INFORMATION below:
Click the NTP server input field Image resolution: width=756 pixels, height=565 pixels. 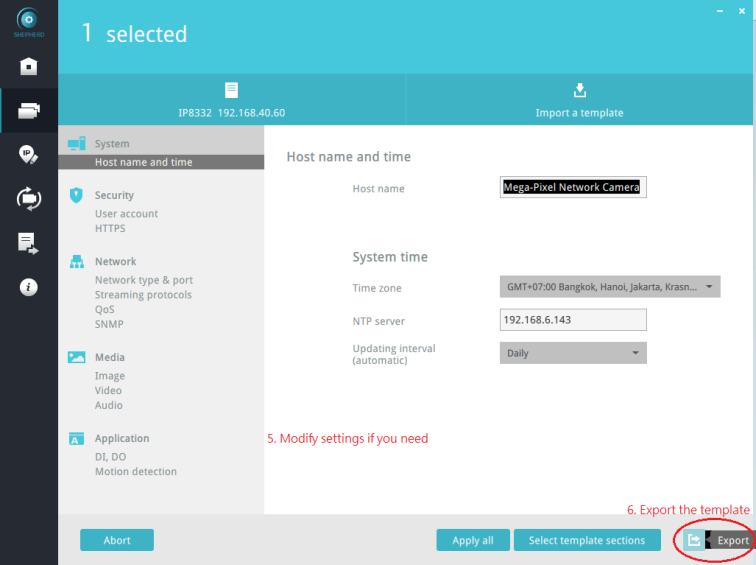[573, 320]
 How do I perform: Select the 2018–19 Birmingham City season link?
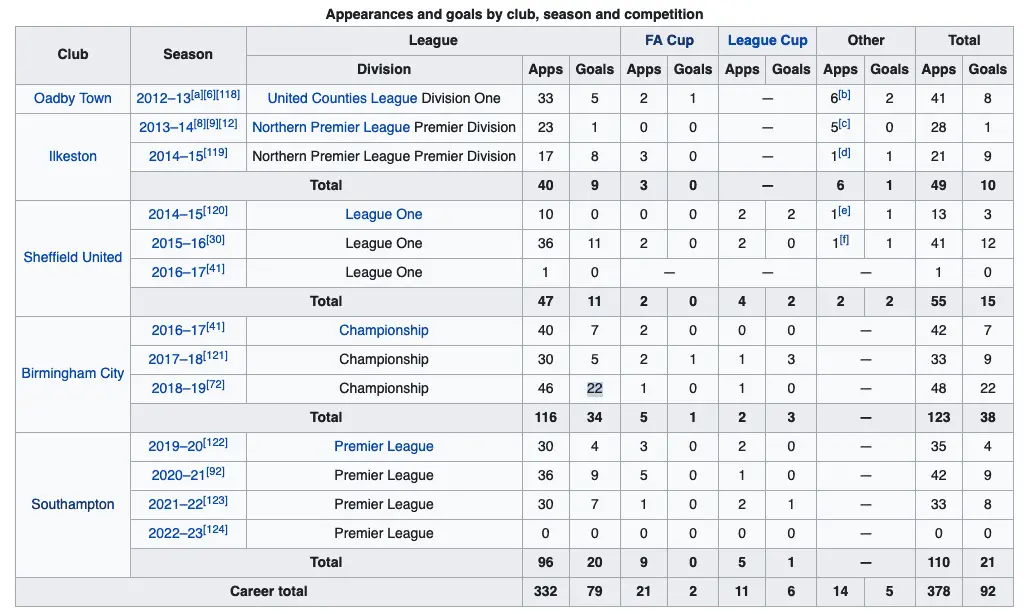[x=177, y=389]
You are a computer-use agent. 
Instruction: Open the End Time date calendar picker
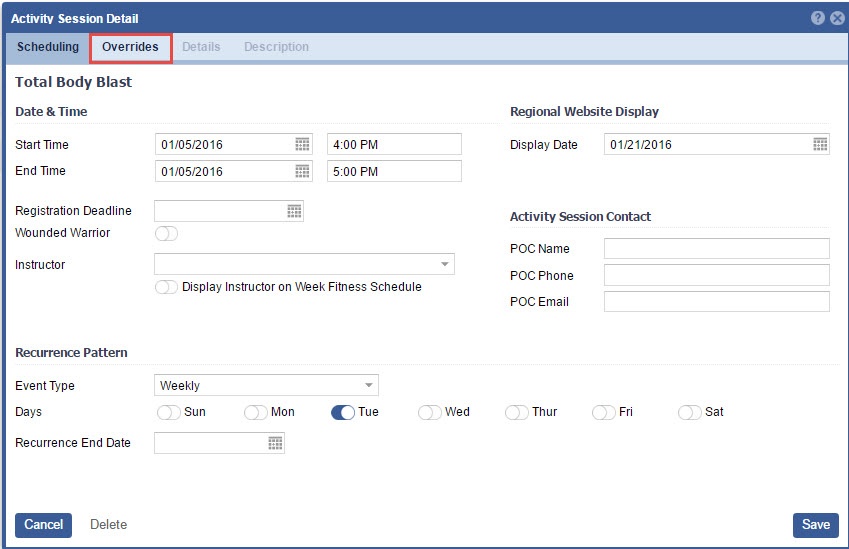click(302, 171)
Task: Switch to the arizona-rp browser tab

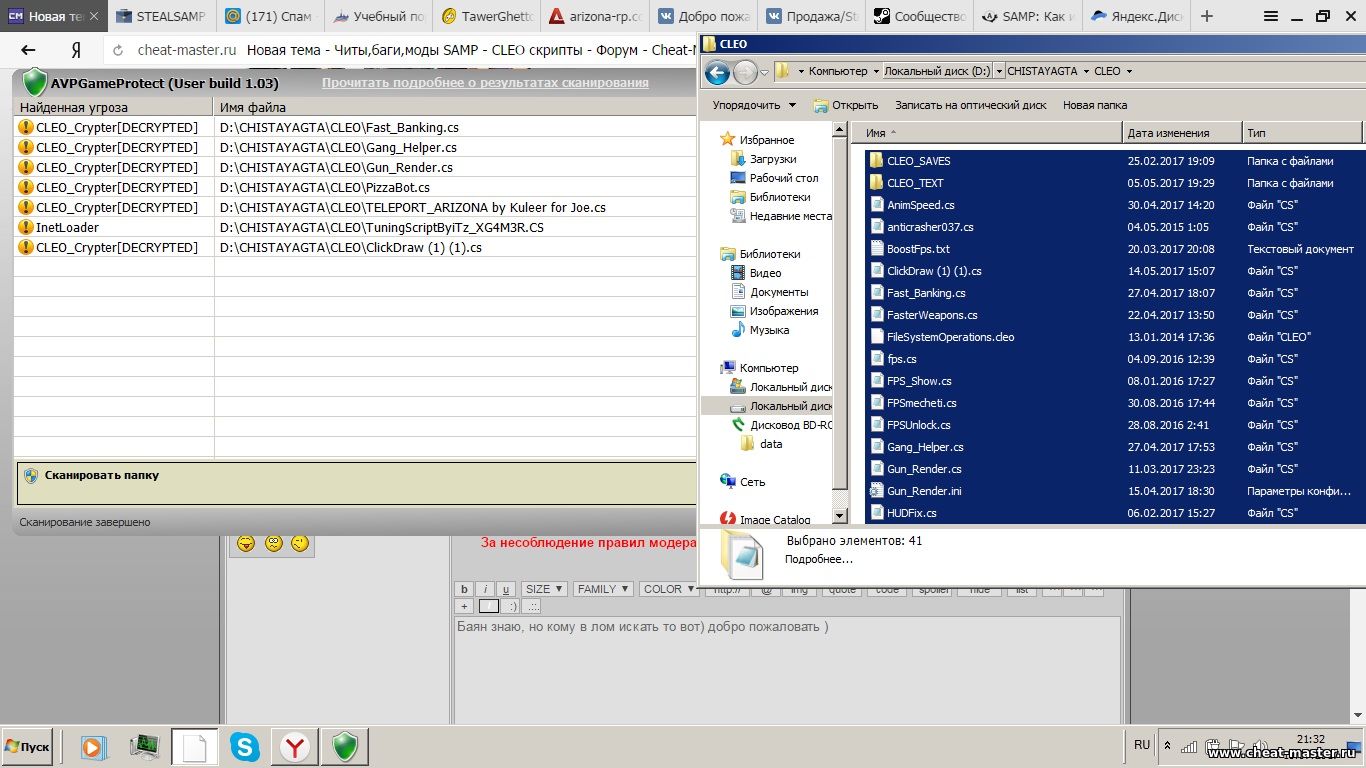Action: click(x=595, y=16)
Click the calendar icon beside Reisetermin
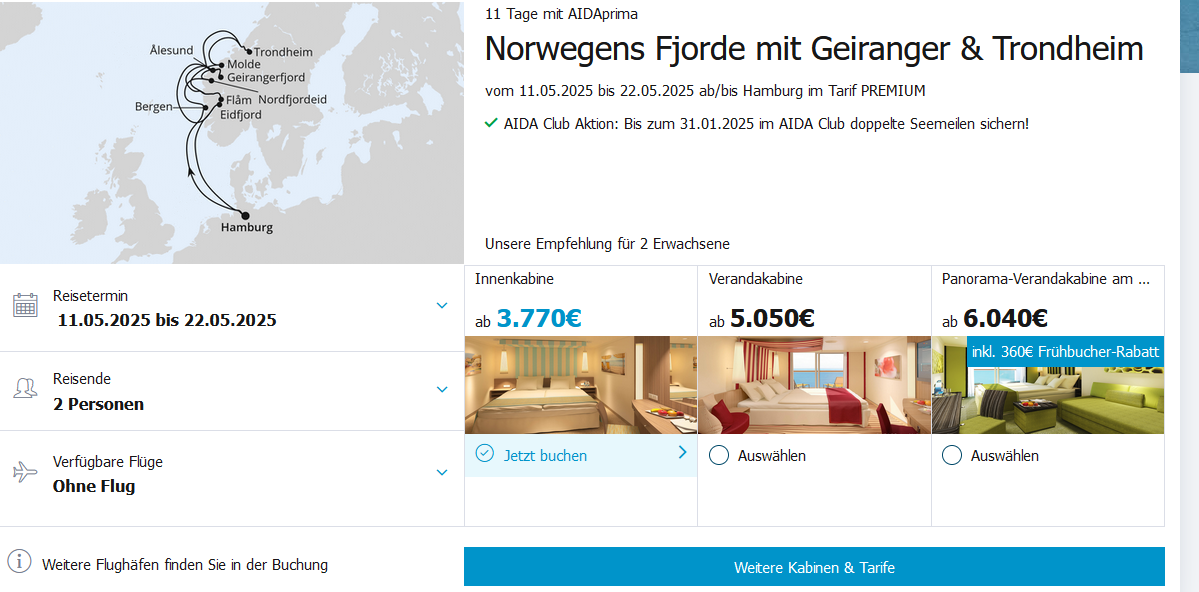 click(25, 305)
End of INFORMATION.
PROBLEM:
Could the lines from the one with "You are a computer-use agent." through the last line of the material above be written out exactly, both included, with pictures left out?

TASK OUTPUT:
You are a computer-use agent. 
Instruction: Open the End Time date calendar picker
click(302, 171)
Task: Switch to the arizona-rp browser tab

Action: click(x=595, y=16)
Click the calendar icon beside Reisetermin
 click(25, 305)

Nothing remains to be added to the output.